Content starts

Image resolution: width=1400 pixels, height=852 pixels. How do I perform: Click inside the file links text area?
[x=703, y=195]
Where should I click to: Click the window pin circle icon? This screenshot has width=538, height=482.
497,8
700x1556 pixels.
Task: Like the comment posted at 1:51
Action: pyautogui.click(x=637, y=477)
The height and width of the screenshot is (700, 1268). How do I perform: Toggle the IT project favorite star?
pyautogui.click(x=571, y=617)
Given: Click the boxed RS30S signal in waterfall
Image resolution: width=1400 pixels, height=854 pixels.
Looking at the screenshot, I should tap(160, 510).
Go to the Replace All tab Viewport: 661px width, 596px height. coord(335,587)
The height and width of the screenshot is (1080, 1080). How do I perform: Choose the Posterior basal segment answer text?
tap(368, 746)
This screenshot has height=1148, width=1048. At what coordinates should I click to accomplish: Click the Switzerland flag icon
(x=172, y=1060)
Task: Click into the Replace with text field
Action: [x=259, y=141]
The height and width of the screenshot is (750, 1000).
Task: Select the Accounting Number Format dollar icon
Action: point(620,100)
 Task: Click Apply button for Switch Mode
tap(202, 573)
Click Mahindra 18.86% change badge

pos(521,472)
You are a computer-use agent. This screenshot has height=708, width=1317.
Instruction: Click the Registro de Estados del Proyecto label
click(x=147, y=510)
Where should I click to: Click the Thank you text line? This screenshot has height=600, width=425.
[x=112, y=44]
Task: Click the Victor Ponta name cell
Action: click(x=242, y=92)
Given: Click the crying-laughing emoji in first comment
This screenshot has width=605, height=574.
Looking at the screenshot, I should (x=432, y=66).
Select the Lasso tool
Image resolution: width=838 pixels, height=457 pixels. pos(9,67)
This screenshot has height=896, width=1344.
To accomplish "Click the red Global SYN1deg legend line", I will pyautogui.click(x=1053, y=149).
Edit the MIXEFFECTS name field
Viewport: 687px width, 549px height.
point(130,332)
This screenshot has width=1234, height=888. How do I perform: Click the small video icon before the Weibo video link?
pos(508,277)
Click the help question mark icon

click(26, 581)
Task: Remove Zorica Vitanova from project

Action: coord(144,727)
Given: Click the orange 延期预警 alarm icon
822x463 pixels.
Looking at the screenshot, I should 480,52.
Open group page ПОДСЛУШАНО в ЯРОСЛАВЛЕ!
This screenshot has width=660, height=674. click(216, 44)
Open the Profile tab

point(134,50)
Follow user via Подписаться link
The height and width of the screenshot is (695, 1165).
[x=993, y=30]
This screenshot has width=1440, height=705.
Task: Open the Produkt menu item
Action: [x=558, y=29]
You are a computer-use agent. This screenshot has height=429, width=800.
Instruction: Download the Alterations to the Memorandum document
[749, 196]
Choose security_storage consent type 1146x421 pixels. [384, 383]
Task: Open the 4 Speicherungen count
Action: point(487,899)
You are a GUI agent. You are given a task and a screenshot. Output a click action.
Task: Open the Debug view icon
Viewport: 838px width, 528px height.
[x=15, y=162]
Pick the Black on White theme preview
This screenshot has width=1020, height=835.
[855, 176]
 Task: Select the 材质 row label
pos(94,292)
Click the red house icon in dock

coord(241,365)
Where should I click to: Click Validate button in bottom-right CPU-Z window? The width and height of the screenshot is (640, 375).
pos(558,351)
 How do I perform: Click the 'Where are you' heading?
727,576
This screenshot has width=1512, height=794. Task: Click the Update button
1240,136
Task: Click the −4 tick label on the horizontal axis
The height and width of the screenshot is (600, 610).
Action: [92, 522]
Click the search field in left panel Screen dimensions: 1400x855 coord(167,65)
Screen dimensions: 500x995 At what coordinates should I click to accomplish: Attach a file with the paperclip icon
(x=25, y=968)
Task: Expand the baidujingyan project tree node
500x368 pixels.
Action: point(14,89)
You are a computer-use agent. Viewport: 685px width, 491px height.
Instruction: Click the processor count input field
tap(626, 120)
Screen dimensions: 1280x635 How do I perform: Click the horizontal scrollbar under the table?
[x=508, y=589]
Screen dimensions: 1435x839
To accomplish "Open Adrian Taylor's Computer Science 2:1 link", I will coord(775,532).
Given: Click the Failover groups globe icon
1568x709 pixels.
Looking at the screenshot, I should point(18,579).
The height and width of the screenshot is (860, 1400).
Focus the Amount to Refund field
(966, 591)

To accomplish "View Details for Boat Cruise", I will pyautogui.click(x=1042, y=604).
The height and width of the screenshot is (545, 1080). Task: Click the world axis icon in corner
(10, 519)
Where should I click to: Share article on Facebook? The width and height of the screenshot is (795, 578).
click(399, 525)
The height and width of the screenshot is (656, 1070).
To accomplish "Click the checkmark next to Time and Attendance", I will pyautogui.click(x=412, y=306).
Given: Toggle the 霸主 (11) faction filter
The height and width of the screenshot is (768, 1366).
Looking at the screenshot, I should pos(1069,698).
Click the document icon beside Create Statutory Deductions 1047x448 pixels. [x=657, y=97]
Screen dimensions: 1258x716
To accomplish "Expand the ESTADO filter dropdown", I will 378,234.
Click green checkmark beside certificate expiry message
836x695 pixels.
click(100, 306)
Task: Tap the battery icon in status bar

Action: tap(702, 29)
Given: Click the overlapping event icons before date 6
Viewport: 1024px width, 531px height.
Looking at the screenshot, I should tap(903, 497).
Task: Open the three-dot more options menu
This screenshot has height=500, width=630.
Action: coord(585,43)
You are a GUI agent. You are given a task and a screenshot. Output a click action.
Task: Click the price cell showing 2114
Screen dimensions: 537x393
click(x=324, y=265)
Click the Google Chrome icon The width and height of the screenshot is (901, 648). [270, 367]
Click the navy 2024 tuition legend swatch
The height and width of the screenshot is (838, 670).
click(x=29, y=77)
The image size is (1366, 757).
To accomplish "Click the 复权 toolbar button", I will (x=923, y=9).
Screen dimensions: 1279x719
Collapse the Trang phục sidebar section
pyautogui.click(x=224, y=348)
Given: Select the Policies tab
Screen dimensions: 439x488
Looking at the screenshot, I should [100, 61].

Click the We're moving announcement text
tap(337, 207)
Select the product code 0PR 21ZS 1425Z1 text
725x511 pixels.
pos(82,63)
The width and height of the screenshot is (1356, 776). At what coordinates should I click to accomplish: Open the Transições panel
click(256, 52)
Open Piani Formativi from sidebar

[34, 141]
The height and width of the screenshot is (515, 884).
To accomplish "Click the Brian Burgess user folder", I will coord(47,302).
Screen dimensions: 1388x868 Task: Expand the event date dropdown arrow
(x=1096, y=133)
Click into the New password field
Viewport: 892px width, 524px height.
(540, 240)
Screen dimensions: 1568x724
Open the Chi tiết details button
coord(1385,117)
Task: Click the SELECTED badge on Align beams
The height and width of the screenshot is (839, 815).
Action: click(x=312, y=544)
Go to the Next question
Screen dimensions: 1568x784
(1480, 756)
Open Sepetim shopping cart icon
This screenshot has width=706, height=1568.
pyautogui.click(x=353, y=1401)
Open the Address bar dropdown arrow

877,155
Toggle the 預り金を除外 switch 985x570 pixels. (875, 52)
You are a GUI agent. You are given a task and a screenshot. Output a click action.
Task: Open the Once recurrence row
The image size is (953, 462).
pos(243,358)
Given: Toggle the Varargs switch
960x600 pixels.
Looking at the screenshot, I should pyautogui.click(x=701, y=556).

Content ends

• EXERCISE GOAL
Could you work out how many lines in the records include "user"? Answer with the number only.

• WRITTEN RESPONSE
2